UDR is the actionable operator story of the week. The monthly-dividend switch is a retail-investor marketing move, but the substance is capital allocation: management is a net seller of buildings and a net buyer of its own stock, an explicit bet that the public market is undervaluing apartments into a 2027 rent recovery. Bragg also nodded to the pending AvalonBay and Equity Residential merger, positioning UDR as the higher-margin, already-scaled alternative, worth watching as sector consolidation heats up.
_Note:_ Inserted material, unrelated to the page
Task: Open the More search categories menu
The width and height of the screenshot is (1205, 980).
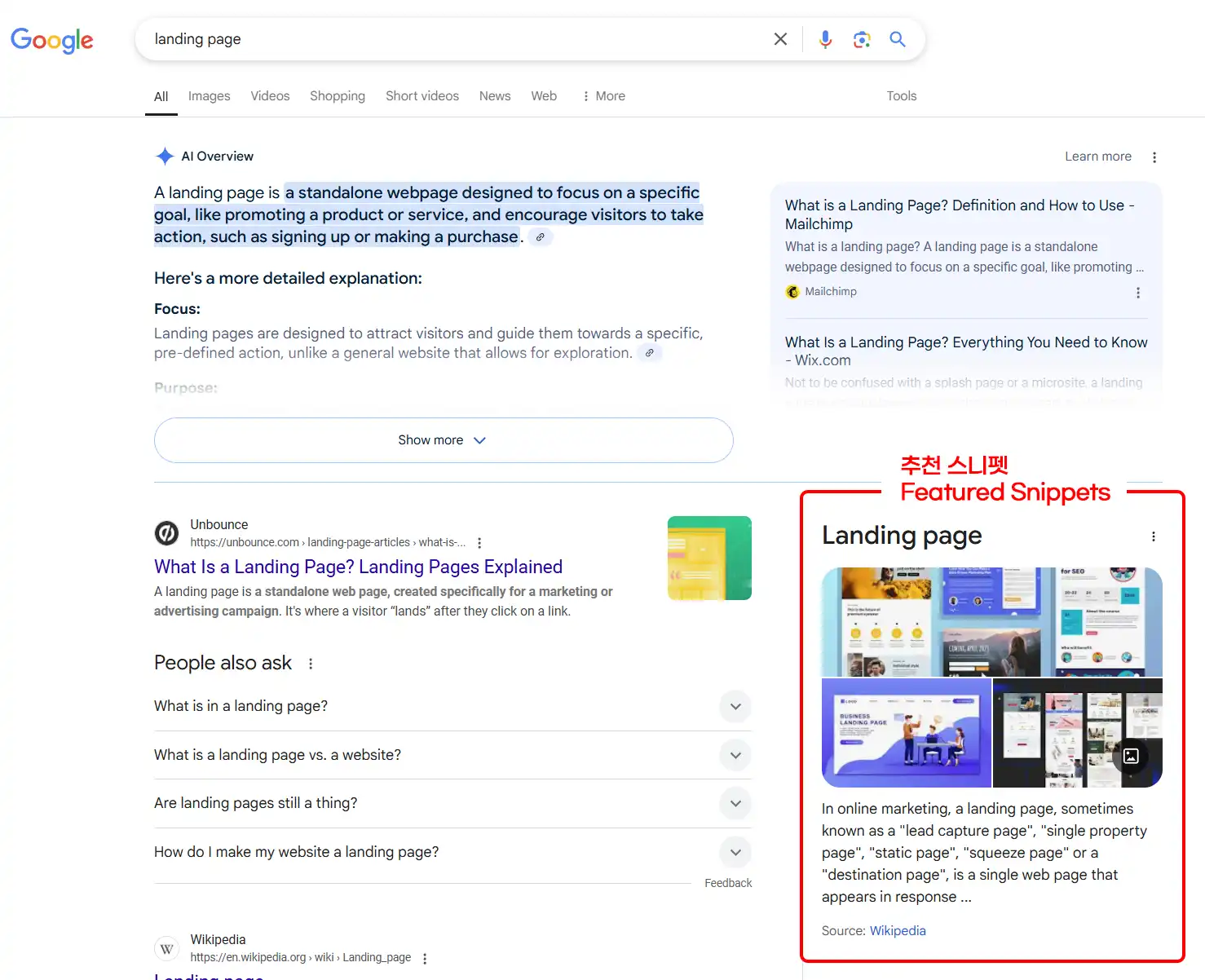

Compass is the read on transaction volume and the luxury tape; Refkin's "must-move market" floor of ~4 million existing sales (the "5 Ds": diapers, diplomas, diamonds, divorce, death) is a useful mental model for how low volumes can realistically go. And one stock-specific flag: on Chrisman Commentary, "7.8.26 Prepayment Data", Robbie Chrisman noted Lennar is entangled in a Florida lawsuit with a Native American tribe over homes allegedly built on tribal land and now uninhabitable, an old story "heating up and impacting the stock price." No public homebuilder gave operating commentary this week; the big builders report later in July, so order/incentive data is the next real catalyst.

Read-Throughs

  • Agency MBS / mortgage REITs (NLY, AGNC, MFA, RITM): Prepayments remain "remarkably stable": Fannie Mae 30-year speeds rose just 2% month-over-month to an 8.4% CPR, per Chrisman, and only about 7% of 30-year borrowers have any refinance incentive. Slow prepayments and resilient mortgage spreads are supportive for agency-MBS carry, but the July Fed meeting is the swing factor.
  • Mortgage originators / title (RKT, UWMC, PFSI, COOP, FAF, FNF, STC): Volumes stay subdued with rates pinned and refis dead. HousingWire noted UWM is "likely better off after losing the Two Harbors deal." Title and origination remain volume-starved until rates break lower.
  • Building products & appliances (Carrier, Lennox, Trane, Masco, Mohawk, Whirlpool, Sherwin-Williams, Builders FirstSource): No direct operator commentary this week, but the collapse in new apartment starts and flat single-family starts is a clear headwind to new-construction-levered product demand; repair-and-remodel stays the steadier leg.
  • Home improvement (HD, LOW, FND, TSCO): Only trading-desk chatter surfaced (Home Depot discussed as a chart setup, not fundamentals), no read worth acting on this week beyond the same soft-turnover backdrop.
  • Land developers & homebuilders: The apartment-supply collapse and Gerli's rising Sunbelt lot supply argue for caution on land values in oversupplied Sunbelt metros; the flip side is that a multi-year construction air pocket eventually tightens everything.
  • Manufactured & student / senior housing: Pristaw's highest-conviction call was senior housing: roughly 10,000 Americans turn 80 every day, implying a need for ~125,000 new beds a year for 15 years against a current pipeline near 25,000 (relevant read-through for names like Sun Communities and senior-living operators).
  • Regional banks with housing/CRE exposure: Operators repeatedly described lenders in "extend and pretend" mode: three-year extensions, rate cuts, even 10% loan haircuts to keep multifamily loans "performing." That is good for near-term optics but keeps working through bank books; watch multifamily-heavy regional lenders.

What Changed

Last week's picture, a jobs miss, builders cutting prices, an apartment supply cliff on the horizon, held, but two things sharpened. First, the multifamily "bottom is in" thesis went from theory to a near-consensus among operators this week, and for the first time we heard it from a public-REIT CFO (UDR) with concrete turnover and pricing numbers, plus a first-half San Francisco rent recovery of ~20% from a major institutional owner. Second, the split in the for-sale market got much more vivid: a Compass CEO calling 2025 the definitive bottom and describing an AI-fueled Bay Area frenzy, side by side with a bearish analyst documenting six-figure Sunbelt price cuts. On rates, little changed, still ~6.5–6.75%, still hostage to the Fed rather than oil, with the end-of-July meeting now the clear next catalyst.